With the partition of India, this track got trisected. The through route was formally closed after the India-Pakistan War in 1965.

==Haldibari-Chilahati==
There were proposals to return the Haldibari-Chilahati section to working condition. Bangladesh Railway had to construct 7.5 kilometres of new rail tracks from Chilahati to reach the border while the Indian authorities had to set up 4.5 kilometres of tracks from its border to Haldibari railway station.

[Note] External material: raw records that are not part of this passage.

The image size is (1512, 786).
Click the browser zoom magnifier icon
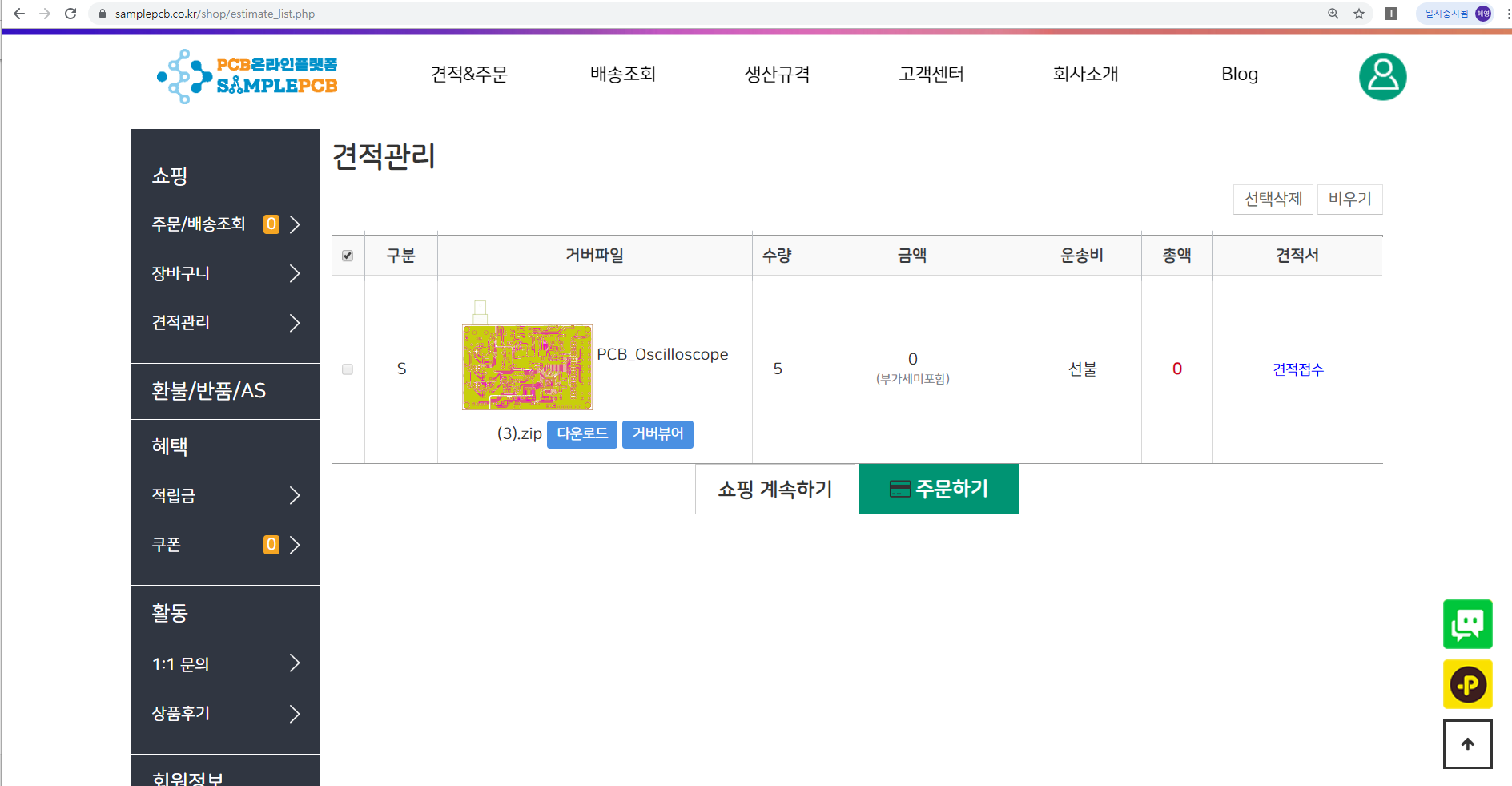coord(1333,14)
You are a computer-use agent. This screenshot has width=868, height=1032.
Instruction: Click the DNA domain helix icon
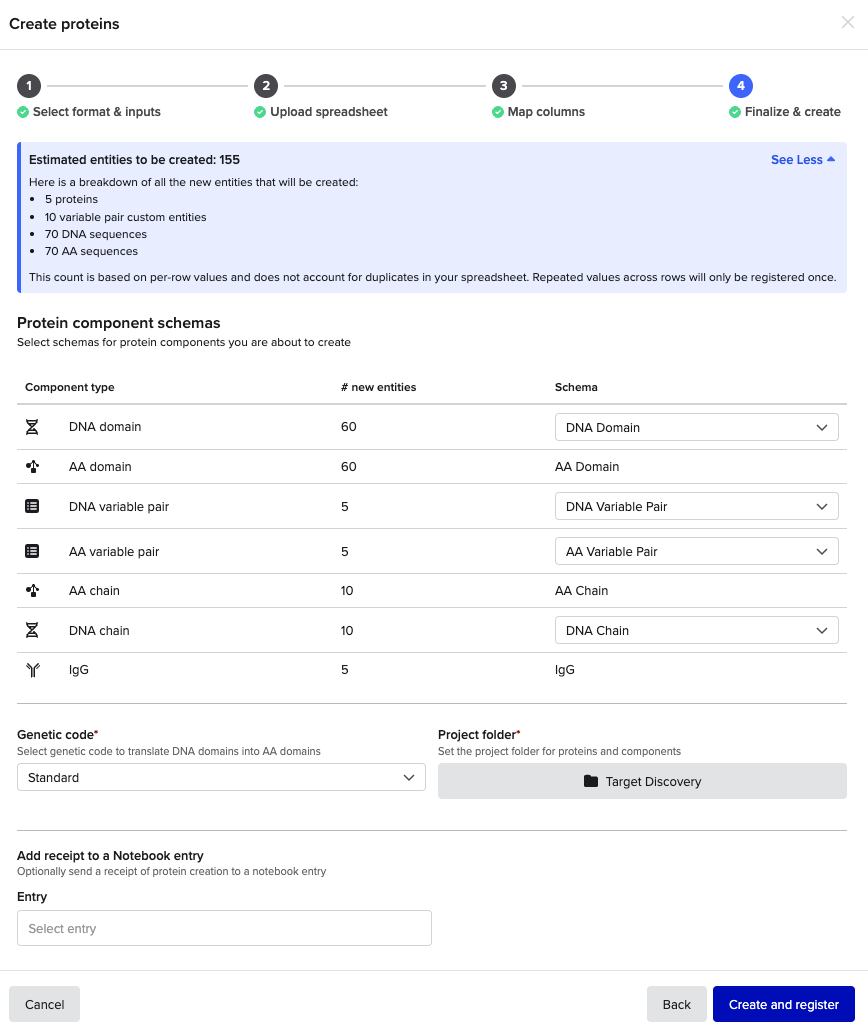coord(32,427)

In the Joint Statement issued on the occasion of the visit of the Prime Minister of India to Bangladesh, on 7 September 2011, it was stated: "Bangladesh Prime Minister expressed her appreciation to the Indian Prime Minister for amendment of the MoU between the Bangladesh and Indian Railways allowing Rohanpur-Singabad as an additional route for both bulk and container cargo for Nepalese rail transit traffic. Bangladesh side also appreciated the assistance from India for the movement of fertilizers from Bangladesh to Nepal by rail route. They also agreed to re-establish rail connections between Chilahati-Haldibari and Kulaura-Mahishashan in the spirit of encouraging revival of old linkages and transport routes between the two countries."

The Haldibari-Chilahati link was relaunched on 1 August 2021.

==Saidpur-Chilahati railway line==
As of 2010, the 64 km long Saidpur-Chilahati line was in such a bad shape that there was no fast train between Dhaka and Chilahati. In 2010, Taka 103.68 crore was sanctioned for the development of this line.